DATA FOR REVIEW —
%%

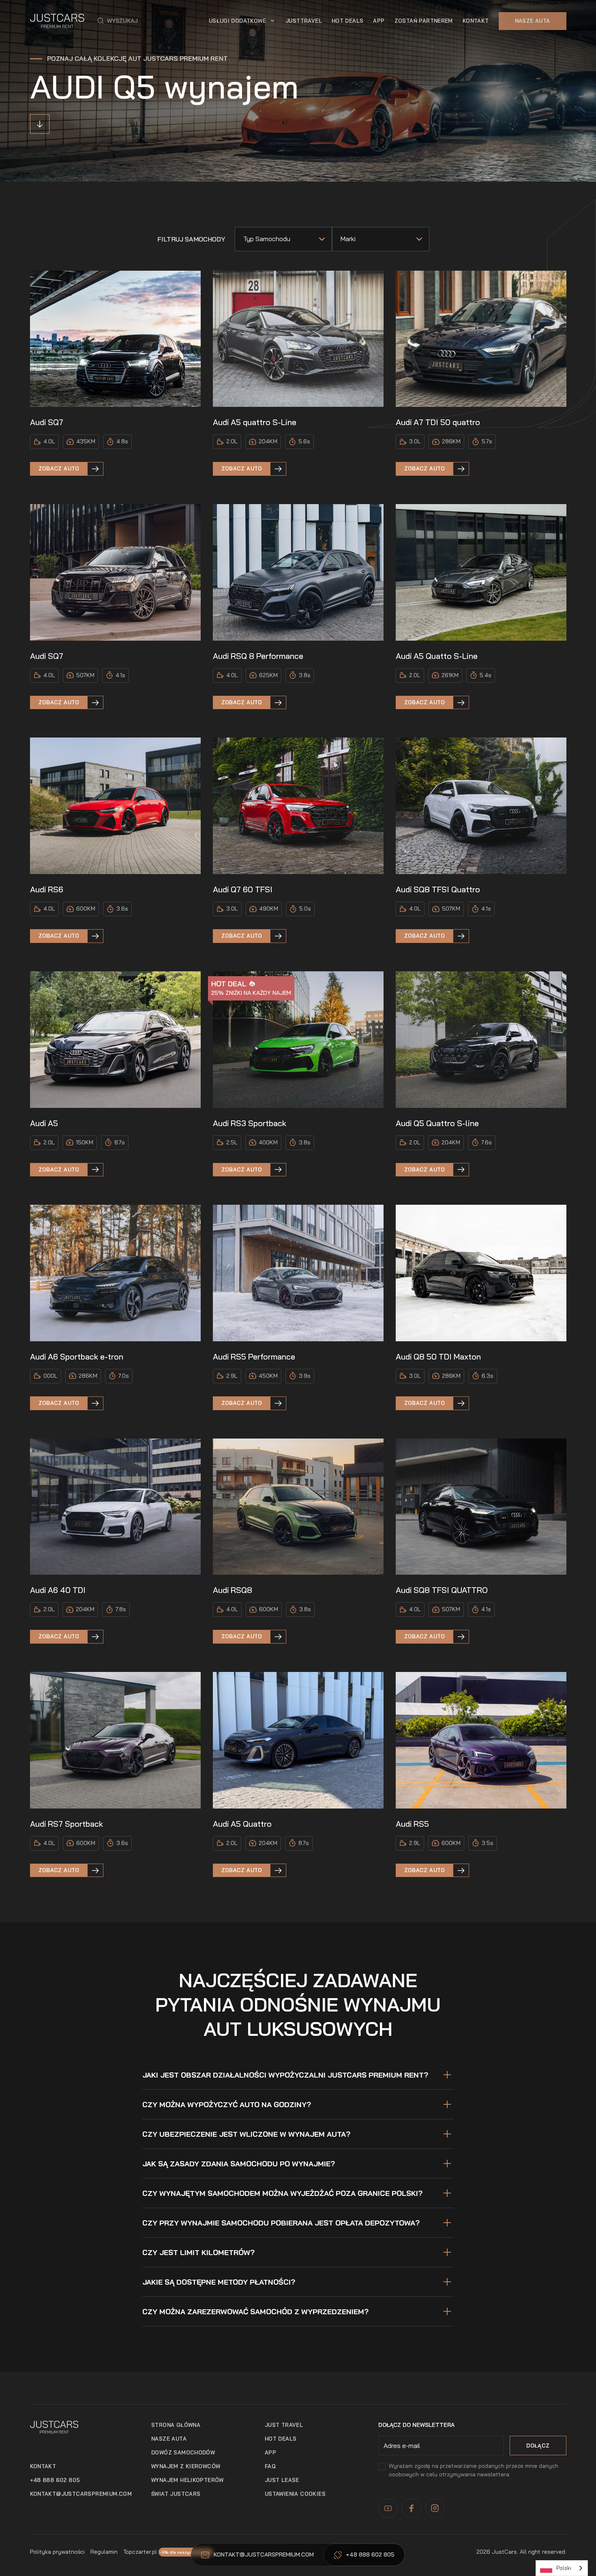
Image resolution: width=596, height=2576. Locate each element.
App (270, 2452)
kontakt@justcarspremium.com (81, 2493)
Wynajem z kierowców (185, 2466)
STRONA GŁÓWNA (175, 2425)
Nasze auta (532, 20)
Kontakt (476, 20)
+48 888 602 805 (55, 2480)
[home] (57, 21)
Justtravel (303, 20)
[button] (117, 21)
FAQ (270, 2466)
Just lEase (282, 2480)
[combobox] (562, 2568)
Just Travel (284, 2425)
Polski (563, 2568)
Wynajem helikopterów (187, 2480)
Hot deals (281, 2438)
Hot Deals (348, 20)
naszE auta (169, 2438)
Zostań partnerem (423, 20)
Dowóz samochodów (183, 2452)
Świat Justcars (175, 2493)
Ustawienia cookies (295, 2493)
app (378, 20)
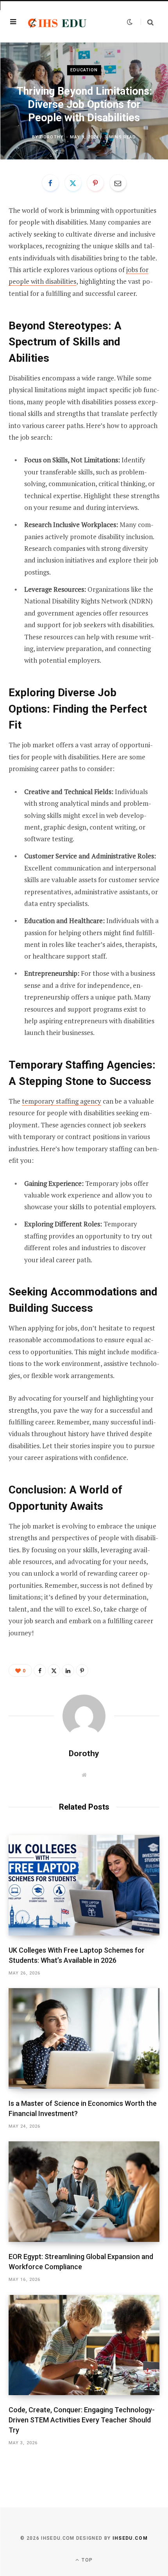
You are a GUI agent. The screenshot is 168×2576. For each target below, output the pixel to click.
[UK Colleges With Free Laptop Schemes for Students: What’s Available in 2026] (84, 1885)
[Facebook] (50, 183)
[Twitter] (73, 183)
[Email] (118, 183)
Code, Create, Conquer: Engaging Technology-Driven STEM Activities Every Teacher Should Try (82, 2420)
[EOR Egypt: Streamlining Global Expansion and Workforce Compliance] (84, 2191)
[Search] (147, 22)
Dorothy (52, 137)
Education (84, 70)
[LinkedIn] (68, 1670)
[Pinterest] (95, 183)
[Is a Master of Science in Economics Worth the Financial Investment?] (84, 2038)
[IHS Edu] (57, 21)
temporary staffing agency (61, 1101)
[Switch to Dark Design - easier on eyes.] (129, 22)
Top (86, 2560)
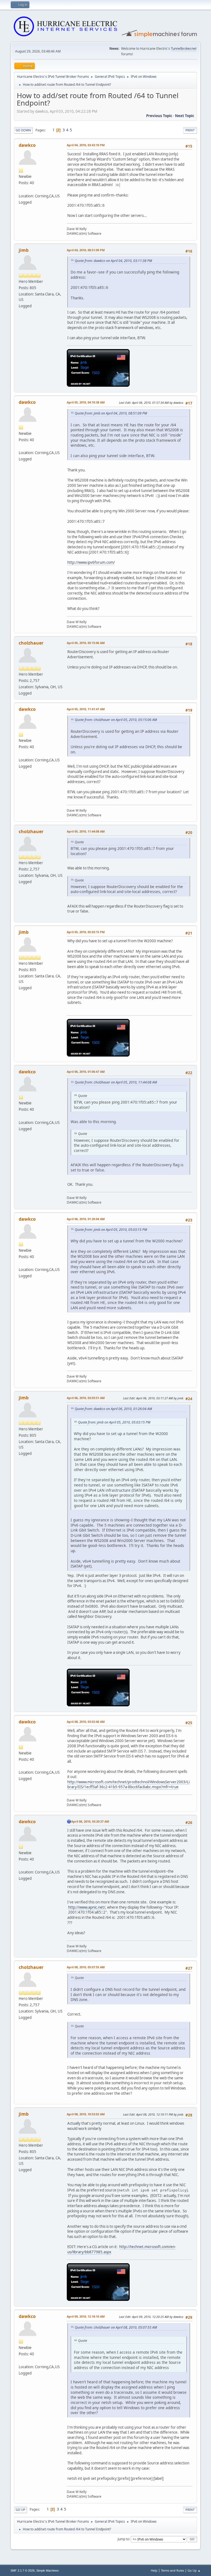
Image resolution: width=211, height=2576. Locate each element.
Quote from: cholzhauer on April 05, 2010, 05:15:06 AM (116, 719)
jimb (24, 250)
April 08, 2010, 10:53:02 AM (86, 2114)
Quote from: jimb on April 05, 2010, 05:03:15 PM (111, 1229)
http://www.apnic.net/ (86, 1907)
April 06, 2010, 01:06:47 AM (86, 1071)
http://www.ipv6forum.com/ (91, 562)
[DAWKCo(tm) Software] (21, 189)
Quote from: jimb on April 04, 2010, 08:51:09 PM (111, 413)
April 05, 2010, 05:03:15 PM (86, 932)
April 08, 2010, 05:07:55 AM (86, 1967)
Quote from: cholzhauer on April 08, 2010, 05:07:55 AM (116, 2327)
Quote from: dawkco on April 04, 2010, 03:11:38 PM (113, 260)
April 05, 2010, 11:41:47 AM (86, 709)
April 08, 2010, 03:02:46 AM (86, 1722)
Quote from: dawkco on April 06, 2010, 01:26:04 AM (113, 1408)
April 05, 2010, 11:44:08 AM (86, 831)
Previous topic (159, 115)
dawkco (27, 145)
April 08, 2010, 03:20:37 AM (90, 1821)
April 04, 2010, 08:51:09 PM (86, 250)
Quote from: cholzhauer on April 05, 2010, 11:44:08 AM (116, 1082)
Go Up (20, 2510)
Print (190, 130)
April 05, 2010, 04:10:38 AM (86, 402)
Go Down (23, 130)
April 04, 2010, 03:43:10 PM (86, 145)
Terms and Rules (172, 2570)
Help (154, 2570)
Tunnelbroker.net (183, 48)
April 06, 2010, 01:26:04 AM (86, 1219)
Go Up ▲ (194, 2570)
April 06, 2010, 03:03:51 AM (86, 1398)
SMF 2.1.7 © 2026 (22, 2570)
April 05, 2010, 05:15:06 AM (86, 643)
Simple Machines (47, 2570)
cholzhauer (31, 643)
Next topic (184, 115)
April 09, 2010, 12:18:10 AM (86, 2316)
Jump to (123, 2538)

%%
%%

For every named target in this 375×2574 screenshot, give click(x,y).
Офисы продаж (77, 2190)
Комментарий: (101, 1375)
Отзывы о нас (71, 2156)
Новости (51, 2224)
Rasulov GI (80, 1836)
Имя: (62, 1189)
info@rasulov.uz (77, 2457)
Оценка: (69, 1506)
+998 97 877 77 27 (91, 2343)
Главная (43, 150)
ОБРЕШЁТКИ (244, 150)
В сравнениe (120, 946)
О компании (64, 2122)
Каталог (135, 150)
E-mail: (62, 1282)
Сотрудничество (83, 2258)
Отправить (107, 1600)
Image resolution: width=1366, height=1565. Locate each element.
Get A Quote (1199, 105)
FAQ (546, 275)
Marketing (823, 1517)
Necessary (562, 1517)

%%

REQUIRED WORK — The answer should consist of every line from the listing above that includes the word "Image".

TASK RESPONSE —
Image resolution: width=596, height=2576. Locate each element.
Image resolution: width=211, height=2576. Locate each element.
Image resolution: width=1366, height=1565. Locate each element.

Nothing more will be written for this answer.